As a literary entity, Tom Mac Intyre has always eluded the lazy pigeon-holing of contemporary criticism, an accolade perhaps, but also an obstacle in the path of any potential audience. Very much the Irish writer’s writer, he remains best known for the inventiveness of his plays, particularly The Great Hunger and Good Evening, Mr Collins, which have established such a reputation as to be almost canonical by now. Yet Mac Intyre’s other writings have been neglected, his lesser known plays for example, or his equally impressive body of short fiction, along with poetry in both English and Irish. ABC, his new collection of verse, provides an impressive entry point into that other half of Mac Intyre’s writing, the dark spaces beyond his popular dramas inhabited by restless characters and grotesque animations.
It is a book in which mortality is an increasing concern for a poet now in his mid-seventies. Aging and death, as experienced by both man and beast, is a recurring theme. It is implicit in climbing to the cairn on Slieve Gullion (the effort required to make ‘arteries dilate’), and in the ‘stir o’ company / ye can’t see‘ experienced by an old woman (‘Bridgie Cleary’). The same unease is unsettlingly invoked in ‘Without Appointment’, where a doctor has taken to visiting the poet unannounced:
‘Yesterday he arrives, sits me down,
inserts a finger in my mouth,
runs it, agile, about the gums.
(What’s he after—trace elements?)
The invasive physicality of this examination is married to the tangible effects of a body wearing out: ‘Poke. Tug. Achilles’ tendon. Knees. / Listen to that grating cartilage‘. Elsewhere characters ask ‘Have you a working pulse?‘ (‘Letter’), or intone how ‘The answer is in The Infirmary‘ (‘Ghost at the Feast’). Mac Intyre even goes so far as to revisit old characters, such as Mad Sweeney, whose story he once reworked into the play Rise up Lovely Sweeney.

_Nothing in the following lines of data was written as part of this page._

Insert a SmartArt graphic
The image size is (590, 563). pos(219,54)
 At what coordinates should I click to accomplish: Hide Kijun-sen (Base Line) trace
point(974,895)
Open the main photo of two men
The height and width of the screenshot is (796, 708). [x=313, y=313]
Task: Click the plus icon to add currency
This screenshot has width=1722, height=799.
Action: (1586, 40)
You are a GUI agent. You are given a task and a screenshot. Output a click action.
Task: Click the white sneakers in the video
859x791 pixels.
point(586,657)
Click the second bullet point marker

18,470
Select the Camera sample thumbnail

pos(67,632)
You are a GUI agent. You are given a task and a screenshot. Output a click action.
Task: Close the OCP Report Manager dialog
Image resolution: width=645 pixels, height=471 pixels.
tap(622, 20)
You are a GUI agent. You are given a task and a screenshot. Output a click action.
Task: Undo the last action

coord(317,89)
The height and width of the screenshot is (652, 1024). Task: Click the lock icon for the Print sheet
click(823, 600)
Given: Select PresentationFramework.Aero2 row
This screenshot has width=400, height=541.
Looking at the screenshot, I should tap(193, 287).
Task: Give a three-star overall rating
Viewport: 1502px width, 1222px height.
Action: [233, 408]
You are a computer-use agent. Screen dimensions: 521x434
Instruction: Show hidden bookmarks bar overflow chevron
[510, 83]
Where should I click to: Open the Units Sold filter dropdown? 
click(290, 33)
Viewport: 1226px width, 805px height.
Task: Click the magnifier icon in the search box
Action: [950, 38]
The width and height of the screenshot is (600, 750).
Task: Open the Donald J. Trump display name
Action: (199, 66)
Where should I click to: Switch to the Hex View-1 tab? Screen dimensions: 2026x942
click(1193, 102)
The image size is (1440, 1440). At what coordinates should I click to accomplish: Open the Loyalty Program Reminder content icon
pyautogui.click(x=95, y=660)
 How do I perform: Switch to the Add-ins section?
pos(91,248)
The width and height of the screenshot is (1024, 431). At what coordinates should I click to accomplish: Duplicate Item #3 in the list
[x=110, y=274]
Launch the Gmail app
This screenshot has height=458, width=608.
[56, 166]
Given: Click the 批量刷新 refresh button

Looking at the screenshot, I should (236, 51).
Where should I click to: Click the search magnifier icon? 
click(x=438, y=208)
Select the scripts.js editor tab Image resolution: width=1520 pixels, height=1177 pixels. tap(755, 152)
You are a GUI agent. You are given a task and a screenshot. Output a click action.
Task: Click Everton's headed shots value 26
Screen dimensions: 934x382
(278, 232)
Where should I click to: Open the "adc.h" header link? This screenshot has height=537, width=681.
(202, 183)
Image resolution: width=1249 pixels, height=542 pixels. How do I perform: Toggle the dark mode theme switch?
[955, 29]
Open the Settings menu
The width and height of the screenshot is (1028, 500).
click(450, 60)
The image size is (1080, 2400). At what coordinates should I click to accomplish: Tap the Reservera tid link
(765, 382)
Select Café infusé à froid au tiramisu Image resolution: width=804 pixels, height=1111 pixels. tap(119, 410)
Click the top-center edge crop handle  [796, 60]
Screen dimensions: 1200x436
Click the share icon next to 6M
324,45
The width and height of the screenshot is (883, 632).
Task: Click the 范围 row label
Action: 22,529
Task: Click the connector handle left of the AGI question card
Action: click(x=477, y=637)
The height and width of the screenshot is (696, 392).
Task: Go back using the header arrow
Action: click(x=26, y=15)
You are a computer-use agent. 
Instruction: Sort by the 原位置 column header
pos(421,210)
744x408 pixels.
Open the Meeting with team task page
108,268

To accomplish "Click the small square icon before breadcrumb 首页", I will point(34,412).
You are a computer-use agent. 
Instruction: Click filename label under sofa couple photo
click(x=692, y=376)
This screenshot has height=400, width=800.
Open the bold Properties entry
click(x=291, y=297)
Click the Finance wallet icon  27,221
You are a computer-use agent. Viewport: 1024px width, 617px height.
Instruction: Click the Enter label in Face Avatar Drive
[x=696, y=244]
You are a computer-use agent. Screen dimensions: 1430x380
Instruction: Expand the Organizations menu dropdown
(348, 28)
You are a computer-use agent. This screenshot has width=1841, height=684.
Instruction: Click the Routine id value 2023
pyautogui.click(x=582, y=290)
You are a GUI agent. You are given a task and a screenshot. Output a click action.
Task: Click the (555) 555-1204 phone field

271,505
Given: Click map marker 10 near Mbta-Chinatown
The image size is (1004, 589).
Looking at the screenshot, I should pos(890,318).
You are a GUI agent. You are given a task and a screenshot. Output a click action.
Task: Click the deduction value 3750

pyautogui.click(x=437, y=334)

But ABC is not all death, darkness and remembrance, far from it. There are poems here where Mac Intyre channels the energy of not just a younger poet, but also a younger land, poems where ‘the dog catches / quartz light / of the mountain rim‘ (‘Buddy’) or ‘The embrace, sovereign, tender, / names you child‘ (‘Reflections on a Horse’). More often than not, these are nature poems in the best sense, focused pieces in which land and fauna triumph over all and, quite literally, earth the poet to something greater than himself:
‘The hills again, the amorous hills,
vigilante eagle again on the prowl;
hunters about, gun-fire peals,
I step into my only
People too, and children especially, are intrinsic to Mac Intyre’s conception of life and continuity, though those who profit off of children, such as ‘The Clown’ (‘that portable / hatched grimace testament‘) are hardly so revered. In the poem ‘Travellers,’ we are treated to a portrait of a grandson who:
haunts the wood, tuned to listen, test
that maze. Returned, he’ll talk
badger’s bones, spoor of mink,
vixen’s love-notes wild. Once saw
hen-harrier plain— ‘Raptors,’ you’re
told, ‘don’t blink.’
Only occasionally does the poetry of ABC slide into cliché, and even then the offences are minor. (Why are all our poets fascinated by bee-keeping, for example, or enamoured by the use of ‘gossamer’ as an adjective?) In truth, one would be hard-pressed to find the flaws in this collection; the reader is buoyed from poem to poem with a refreshing zeal and ‘the unforced error’ (‘Encountering Zoe’) is kept at bay. ABC represents a slim, but satisfying success on Mac Intyre’s part, and a comforting reminder that strong poetry is still being produced by the smaller Irish presses.
On that note, special notice should be taken of the book’s production values. New Island’s New Poetry series continues to evolve away from the blocky, abstract covers which characterised its initial releases and on the evidence of this collection, along with recent publications in the series by Bill Tinley and Liz McSkeane, this new direction is a success. ABC‘s presentation is suitably autumnal, smooth and smoky like a half- remembered dream. It is a design which pleases the hand and eye the same way Mac Intyre’s verse rewards the ear, and as such is a pleasure to spend time with.